To investigate the link between deforestation and disease transmission, Fornace and her colleagues examined data on malaria prevalence from health clinics in Malaysia’s Kudat and Kota Marudu districts between 2008 and 2012, taking note of where each patient was from. Then, they looked at satellite data from the same time period to track patterns of deforestation in the area.
They found that areas with a high historical rate of deforestation — in other words, the amount of deforestation that had occurred in the years leading up to an incidence of human malaria — were associated with higher rates of infection. However, they also found that areas that still had more than 65 percent of their forest cover were also tied to high infection rates.
The explanation has to do with a phenomenon known as the edge effect, which is when ecosystems experience high degrees of environmental change right at the edges of a habitat. These effects tend to be most pronounced in areas where humans have left certain parts of the ecosystem standing, but have sliced them into fragments through activities such as logging and clearing.
Fornace said she and her colleagues believe that areas most critical for malaria transmission are the edges of a forest, where humans and macaques are probably coming into contact with each other. This proximity increases the likelihood of disease transmission between macaques and humans via mosquitoes, which carry the parasite from one host to another. But, naturally, there has to be a substantial amount of forest left in order for this to be possible.
“If you have a large area that’s completely cleared, there’s probably not a huge chance that you’d get any malaria,” she said.
At the same time, the researchers suspect that as their habitat becomes increasingly fragmented, the macaques are being forced to crowd into smaller areas and even make forays out of the forest to forage for food, Fornace said. These behaviors are likely helping to increase disease transmission and help spread the malaria parasite to nearby humans.
“These findings are consistent with other studies emphasizing the importance of deforestation in the transmission of malaria and the need for investment in health care infrastructure to protect vulnerable populations that migrate into these transmission hotspots,” said Margaret Kosek, an assistant professor of global disease epidemiology and control at the Johns Hopkins Bloomberg School of Public Health, in an email to The Post.
Kosek herself has conducted research on malaria transmission in the Peruvian Amazon.
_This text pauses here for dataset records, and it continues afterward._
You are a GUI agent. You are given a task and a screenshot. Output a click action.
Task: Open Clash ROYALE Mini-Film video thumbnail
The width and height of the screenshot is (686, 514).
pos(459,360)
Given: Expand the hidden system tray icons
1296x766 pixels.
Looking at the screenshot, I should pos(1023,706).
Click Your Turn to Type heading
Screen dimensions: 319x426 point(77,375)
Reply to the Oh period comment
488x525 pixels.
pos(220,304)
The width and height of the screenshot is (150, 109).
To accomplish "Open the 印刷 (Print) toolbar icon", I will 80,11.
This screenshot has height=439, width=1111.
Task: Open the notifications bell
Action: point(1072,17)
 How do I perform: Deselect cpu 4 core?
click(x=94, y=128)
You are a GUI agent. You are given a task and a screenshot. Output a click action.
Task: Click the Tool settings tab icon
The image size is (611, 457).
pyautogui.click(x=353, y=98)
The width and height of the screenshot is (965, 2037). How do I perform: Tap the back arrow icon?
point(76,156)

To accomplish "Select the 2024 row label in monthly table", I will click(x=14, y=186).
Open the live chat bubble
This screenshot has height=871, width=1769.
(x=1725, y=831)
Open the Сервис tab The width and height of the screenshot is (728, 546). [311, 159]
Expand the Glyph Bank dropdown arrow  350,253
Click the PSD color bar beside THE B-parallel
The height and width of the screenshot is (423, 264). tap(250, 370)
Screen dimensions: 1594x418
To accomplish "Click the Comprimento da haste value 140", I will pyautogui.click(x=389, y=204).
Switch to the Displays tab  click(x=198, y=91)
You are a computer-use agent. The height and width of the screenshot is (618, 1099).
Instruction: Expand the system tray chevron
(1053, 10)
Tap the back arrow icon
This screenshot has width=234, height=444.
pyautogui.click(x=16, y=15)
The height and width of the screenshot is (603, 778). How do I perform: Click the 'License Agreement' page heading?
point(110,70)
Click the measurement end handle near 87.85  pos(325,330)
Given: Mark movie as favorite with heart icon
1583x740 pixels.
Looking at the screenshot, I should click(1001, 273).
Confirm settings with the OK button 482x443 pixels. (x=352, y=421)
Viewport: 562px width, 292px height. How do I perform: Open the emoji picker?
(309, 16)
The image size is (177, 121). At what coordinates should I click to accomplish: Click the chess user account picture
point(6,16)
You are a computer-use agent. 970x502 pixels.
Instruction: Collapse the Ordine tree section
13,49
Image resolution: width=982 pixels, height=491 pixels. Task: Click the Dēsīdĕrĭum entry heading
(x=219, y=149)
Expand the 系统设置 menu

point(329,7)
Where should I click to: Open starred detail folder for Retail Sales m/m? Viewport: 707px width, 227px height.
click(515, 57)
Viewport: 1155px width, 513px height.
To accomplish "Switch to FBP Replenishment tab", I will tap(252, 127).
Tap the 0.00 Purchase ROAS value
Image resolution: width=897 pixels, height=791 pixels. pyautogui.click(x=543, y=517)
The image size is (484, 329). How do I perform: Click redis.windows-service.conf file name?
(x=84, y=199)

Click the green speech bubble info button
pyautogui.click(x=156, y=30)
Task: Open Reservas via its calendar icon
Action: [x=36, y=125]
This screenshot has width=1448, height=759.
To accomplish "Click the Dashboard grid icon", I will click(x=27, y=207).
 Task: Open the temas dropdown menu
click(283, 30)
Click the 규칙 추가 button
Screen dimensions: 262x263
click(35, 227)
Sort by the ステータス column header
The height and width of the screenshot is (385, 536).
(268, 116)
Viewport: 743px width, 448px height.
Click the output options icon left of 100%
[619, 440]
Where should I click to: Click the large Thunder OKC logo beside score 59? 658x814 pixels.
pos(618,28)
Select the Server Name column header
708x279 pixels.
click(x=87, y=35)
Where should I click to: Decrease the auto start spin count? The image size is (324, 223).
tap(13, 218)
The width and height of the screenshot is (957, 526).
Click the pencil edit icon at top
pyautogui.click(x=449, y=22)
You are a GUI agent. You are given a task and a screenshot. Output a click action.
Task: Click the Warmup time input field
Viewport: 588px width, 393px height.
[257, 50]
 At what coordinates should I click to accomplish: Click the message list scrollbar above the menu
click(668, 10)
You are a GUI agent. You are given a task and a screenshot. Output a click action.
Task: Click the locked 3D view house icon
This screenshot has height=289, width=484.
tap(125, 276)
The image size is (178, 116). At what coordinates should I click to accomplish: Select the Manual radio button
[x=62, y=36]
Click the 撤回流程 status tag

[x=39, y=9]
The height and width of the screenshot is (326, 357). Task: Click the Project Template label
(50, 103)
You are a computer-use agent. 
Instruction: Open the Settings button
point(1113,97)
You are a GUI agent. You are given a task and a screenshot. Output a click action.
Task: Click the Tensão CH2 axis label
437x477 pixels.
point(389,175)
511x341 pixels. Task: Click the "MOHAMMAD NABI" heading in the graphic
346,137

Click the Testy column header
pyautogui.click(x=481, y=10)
In an interview, she said that deforestation has been tied to malaria transmission on other parts of the world besides Malaysia — but how much of a factor it is, if at all, tends to depend on the setting.
In many cases, she said, increased transmission as a result of landscape changes is also compounded by other issues. For instance, people living in zones where rapid deforestation is taking place might also not have adequate access to diagnosis or treatment, factors that can increase transmission in an area.
It’s not just malaria that scientists are worrying about either. Research has suggested that the spread of other infectious diseases, including dengue fever, yellow fever, certain tick-borne illnesses and Ebola, has also been influenced by human land use.
In this particular case, Fornace said the research presents an opportunity for scientists to gain a better handle on which regions are experiencing the highest rates of disease transmission so they can start to draw up better risk maps and hopefully start cutting down on infection in that way.
But the findings also underscore the idea that human actions don’t just alter the environment — they can have a big impact on human health as well, a fact that should help policymakers create plans for land use that are more responsible when it comes to public health.
“I think ultimately what would be really good is to start factoring this into environmental planning,” Fornace said. “To actually consider this the same way they do with some conservation [concerns], where they’re really considering how — if they’re using the land in different ways — how that would potentially impact disease transmission.”